[Records contained in a dataset]
-----
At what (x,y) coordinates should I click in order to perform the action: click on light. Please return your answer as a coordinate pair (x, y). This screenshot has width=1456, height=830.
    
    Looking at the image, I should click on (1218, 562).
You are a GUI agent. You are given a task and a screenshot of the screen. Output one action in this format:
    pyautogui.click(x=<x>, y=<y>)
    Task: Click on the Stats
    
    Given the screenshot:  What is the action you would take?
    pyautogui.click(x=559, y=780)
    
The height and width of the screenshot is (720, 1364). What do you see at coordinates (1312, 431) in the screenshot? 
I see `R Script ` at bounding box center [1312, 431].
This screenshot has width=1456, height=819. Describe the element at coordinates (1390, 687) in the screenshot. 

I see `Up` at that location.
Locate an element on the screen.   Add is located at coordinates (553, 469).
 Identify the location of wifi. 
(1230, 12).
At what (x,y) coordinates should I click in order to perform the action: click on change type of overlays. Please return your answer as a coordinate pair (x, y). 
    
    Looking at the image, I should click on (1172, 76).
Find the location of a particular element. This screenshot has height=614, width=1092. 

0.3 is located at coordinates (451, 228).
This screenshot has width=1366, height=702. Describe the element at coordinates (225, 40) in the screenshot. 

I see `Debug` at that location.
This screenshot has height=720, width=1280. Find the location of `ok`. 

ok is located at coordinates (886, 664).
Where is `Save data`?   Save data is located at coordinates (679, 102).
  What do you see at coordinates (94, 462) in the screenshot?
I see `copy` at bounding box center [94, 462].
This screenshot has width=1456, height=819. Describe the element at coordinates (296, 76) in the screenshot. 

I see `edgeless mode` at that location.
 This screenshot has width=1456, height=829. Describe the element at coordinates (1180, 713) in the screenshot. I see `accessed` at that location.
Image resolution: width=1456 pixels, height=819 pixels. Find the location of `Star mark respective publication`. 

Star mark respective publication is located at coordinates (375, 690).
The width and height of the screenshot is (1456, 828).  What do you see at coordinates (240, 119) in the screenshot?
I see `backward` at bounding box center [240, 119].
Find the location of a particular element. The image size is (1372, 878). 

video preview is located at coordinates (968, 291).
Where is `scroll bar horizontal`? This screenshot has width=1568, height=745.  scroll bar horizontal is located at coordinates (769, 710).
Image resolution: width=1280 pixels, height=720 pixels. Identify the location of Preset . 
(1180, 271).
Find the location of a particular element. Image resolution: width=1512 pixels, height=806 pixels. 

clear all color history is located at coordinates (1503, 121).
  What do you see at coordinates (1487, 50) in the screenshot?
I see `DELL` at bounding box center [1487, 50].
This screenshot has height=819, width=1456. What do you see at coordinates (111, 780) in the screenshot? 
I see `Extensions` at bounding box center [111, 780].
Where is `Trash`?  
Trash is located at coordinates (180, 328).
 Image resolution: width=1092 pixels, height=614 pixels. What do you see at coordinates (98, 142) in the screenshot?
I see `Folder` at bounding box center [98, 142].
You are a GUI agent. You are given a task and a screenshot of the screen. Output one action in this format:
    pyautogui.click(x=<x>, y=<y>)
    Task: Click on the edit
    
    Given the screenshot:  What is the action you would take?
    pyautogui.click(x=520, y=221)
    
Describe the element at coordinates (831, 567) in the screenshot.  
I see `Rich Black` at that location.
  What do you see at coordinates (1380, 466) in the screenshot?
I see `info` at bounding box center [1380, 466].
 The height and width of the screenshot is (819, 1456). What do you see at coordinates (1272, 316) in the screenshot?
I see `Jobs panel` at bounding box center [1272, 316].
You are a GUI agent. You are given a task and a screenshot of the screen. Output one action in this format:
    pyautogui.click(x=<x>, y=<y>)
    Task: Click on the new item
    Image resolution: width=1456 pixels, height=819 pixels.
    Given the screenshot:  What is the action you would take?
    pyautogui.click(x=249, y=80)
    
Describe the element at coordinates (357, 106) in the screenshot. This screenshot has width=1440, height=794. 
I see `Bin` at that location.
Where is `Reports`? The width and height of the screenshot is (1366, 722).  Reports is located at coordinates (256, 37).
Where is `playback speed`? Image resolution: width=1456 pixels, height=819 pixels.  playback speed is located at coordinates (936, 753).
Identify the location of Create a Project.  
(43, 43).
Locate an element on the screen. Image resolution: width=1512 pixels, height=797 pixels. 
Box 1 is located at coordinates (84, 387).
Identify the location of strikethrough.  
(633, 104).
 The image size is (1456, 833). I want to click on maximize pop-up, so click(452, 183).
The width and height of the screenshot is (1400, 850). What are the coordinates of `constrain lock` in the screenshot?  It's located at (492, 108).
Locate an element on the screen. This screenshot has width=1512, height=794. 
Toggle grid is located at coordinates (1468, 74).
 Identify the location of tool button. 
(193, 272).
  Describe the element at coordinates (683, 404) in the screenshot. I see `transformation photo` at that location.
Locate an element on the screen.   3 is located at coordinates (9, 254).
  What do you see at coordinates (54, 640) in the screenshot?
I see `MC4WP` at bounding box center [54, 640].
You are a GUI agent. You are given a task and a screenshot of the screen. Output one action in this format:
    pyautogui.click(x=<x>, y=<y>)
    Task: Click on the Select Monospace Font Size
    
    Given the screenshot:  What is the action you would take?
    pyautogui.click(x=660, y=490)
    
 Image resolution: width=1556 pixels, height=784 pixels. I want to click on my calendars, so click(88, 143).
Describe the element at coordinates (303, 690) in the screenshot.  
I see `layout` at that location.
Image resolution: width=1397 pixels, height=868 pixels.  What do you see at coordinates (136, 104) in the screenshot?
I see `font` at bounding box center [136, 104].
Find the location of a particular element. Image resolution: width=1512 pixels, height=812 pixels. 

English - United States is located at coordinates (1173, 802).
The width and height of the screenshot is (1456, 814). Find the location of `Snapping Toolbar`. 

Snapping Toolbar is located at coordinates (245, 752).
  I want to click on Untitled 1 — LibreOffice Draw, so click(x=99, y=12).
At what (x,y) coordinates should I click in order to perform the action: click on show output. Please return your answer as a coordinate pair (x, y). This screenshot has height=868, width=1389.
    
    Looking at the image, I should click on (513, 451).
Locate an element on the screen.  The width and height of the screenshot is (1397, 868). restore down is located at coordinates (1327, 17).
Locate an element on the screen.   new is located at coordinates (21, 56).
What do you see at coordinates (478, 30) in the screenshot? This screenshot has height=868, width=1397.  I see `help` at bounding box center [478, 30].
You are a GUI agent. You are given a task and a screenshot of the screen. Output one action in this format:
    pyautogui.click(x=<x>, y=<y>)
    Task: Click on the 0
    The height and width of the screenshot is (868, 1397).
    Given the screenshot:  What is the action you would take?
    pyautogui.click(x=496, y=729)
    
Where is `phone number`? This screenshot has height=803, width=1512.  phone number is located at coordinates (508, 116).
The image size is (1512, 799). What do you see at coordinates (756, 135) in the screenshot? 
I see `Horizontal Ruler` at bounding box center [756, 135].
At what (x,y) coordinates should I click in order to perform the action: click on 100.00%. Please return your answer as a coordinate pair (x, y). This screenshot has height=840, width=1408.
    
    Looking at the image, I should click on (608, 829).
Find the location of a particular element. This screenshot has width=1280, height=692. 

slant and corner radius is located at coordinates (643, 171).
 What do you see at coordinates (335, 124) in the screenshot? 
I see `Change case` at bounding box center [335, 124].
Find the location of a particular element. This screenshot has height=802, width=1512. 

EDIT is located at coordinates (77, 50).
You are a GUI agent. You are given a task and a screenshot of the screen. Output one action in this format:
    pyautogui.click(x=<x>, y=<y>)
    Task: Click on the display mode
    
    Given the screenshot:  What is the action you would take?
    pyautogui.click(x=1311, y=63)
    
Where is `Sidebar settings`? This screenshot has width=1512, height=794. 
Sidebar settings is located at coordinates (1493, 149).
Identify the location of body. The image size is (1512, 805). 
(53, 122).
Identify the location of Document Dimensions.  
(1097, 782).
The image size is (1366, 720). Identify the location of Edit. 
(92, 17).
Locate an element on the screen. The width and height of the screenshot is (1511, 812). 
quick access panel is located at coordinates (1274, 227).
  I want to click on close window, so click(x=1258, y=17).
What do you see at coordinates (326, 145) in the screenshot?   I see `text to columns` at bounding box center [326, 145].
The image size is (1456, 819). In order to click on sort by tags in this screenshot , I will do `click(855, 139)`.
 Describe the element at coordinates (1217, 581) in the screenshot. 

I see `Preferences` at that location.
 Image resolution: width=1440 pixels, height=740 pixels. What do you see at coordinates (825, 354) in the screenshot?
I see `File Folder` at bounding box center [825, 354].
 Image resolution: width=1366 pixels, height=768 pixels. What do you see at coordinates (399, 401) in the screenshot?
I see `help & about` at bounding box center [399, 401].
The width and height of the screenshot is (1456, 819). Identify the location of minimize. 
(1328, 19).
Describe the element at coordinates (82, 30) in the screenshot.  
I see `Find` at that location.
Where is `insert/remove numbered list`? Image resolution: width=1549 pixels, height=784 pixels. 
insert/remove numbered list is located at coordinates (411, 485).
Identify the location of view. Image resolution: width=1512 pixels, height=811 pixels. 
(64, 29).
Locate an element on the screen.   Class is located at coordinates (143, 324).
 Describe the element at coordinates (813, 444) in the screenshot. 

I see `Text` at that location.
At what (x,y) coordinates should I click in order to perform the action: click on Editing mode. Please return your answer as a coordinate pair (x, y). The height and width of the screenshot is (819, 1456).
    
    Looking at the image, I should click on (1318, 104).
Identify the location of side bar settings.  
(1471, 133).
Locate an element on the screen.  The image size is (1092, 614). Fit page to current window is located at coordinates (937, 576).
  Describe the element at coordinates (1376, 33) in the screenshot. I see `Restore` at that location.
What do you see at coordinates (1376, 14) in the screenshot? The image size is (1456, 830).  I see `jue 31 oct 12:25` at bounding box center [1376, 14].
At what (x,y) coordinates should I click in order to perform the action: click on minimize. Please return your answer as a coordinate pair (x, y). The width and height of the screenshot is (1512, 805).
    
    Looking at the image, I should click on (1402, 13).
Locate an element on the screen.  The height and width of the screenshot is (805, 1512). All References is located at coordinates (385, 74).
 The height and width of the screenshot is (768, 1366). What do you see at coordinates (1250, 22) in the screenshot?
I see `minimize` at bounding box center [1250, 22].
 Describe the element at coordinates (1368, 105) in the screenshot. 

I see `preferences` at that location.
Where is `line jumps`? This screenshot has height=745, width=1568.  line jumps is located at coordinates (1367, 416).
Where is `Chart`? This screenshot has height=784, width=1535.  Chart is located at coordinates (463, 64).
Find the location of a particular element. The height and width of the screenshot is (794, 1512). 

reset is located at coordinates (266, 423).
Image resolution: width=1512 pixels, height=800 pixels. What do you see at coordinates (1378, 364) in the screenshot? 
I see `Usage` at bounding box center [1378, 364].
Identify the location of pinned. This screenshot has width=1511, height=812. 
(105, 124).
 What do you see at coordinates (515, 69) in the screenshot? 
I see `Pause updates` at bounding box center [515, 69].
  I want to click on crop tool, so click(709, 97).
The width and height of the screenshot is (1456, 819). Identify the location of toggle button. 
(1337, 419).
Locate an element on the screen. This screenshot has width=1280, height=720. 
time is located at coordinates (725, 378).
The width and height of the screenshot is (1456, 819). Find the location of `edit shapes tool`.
-----
- Written problem:
Rewrite the listing starting with the line containing "has height=614, width=1092." and going on through the line containing "center [94, 462].", changing "element" to "item" and keeping everything else the same.

- Correct output:
Find the location of a particular item. This screenshot has height=614, width=1092. 

0.3 is located at coordinates (451, 228).
This screenshot has width=1366, height=702. Describe the item at coordinates (225, 40) in the screenshot. 

I see `Debug` at that location.
This screenshot has height=720, width=1280. Find the location of `ok`. 

ok is located at coordinates (886, 664).
Where is `Save data`?   Save data is located at coordinates (679, 102).
  What do you see at coordinates (94, 462) in the screenshot?
I see `copy` at bounding box center [94, 462].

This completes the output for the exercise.